2. Financial benefits
If you’re keen on getting fit and active, why not do it in a cost-effective way? Driving to work each day can be truly damaging to your bank account. Not only is there the initial price of the car, but the maintenance, road tax, and fuel costs all add up, resulting in a needlessly expensive method of commuting. Switching out your car for a bike can reduce these costs tenfold.
One keen cyclist told us that he has saved £6 per day on fuel costs since switching to cycling for his 30-mile round commute.

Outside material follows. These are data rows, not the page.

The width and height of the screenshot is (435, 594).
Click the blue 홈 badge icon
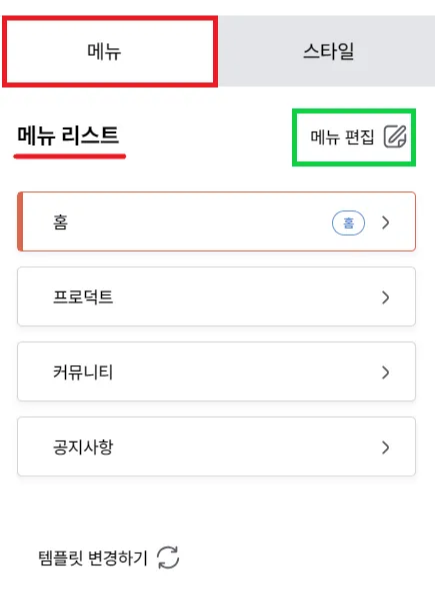(348, 223)
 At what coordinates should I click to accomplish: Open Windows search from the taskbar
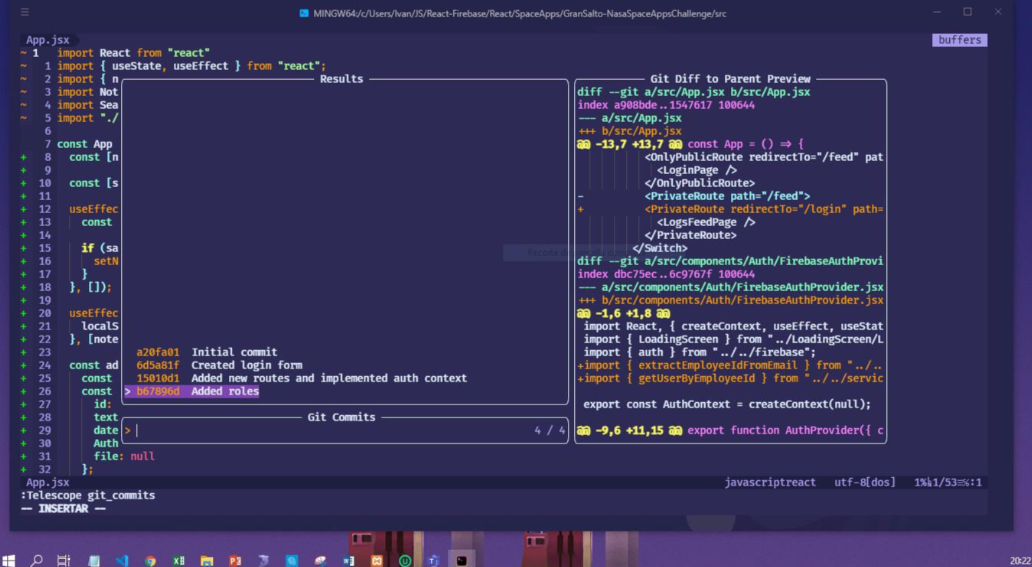(37, 560)
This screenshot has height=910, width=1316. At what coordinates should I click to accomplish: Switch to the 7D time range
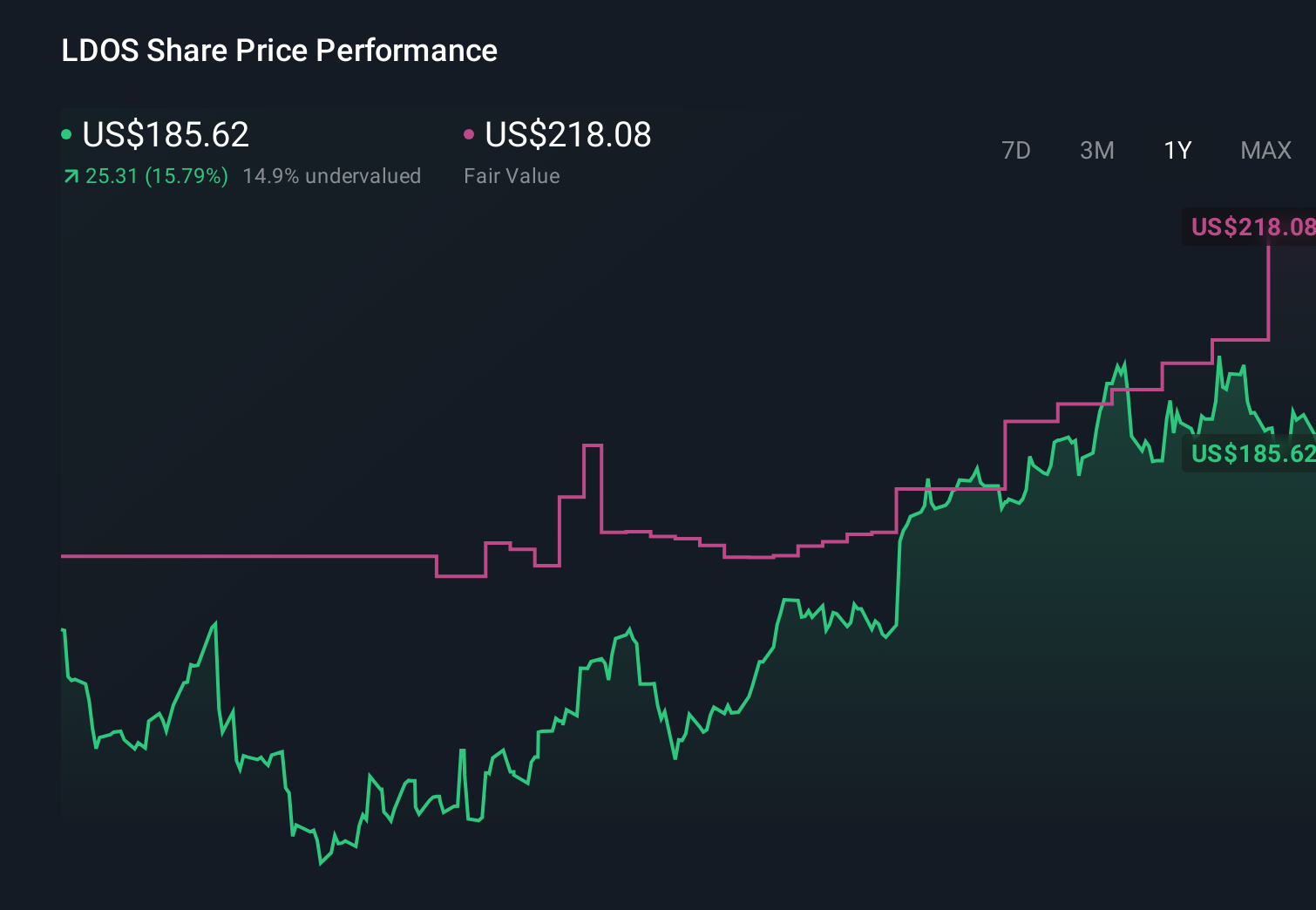1017,150
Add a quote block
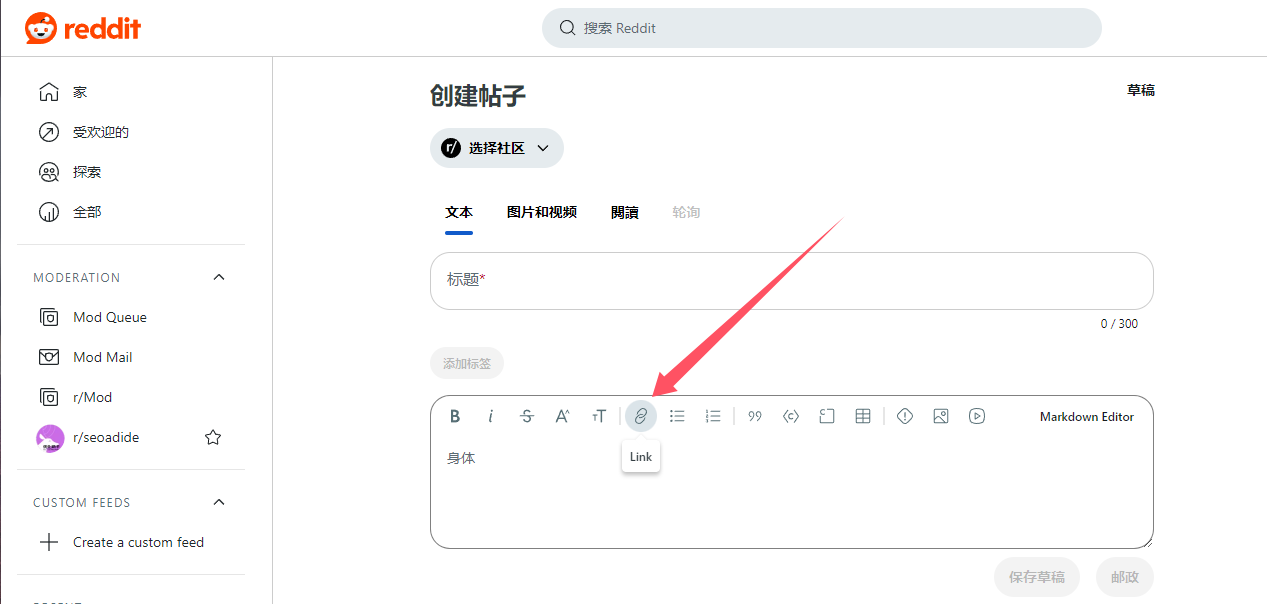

So, on average he saves £30 a week and £1,150 a year! Even a few pounds saved a day can make a huge difference, and when you pair this with the health benefits and the environmental pros, the positive points really stack up.
Of course, there is the initial cost of a bike to consider. Luckily, many employers engage with the “cycle to work” scheme which could save you a lot of money if your looking to purchase a new bike. As a result of making monthly salary sacrifices, this scheme will allow you to purchase a bike tax-free, saving up to 42 per cent of the over all value.
3. Environmental Benefits
Over the past decade, people have started to pay more attention to environmental concerns. Whether you’re recycling your plastics, drinking from a reusable coffee cup, or have started to grow your own veg, every little bit of effort can make a difference. Leaving the car at home is one of the best things you can do to reduce your carbon footprint.
Unfortunately, driving is still most Europeans’ transport method of choice — at great cost to the environment. Not only do cars produce huge amounts of CO2, but the initial production of a car is far more environmentally damaging than that of a bike. According to calculations from ECF, the production of a car alone accounts for 42g of CO2 emissions per kilometre driven. When combining this output with the output CO2 from each kilometre actually driven, the total comes to around 271g CO2 per kilometre.
On the other hand, we have the eco-friendly bike. Contrary to popular belief, a bike isn’t completely carbon neutral, as we have to take the energy used in production into account. However, this small output is minimal compared to that of a car. Taking production into account, a bike is accountable for 5g of CO2 per kilometre — miniscule in comparison!
Overall, it is clear that the benefits of cycling dwarf those of driving. It may be difficult to force yourself out of bed a little earlier for the sake of exercise, but your health, your wallet, and the environment will all benefit from it! Why not give it a try in 2020?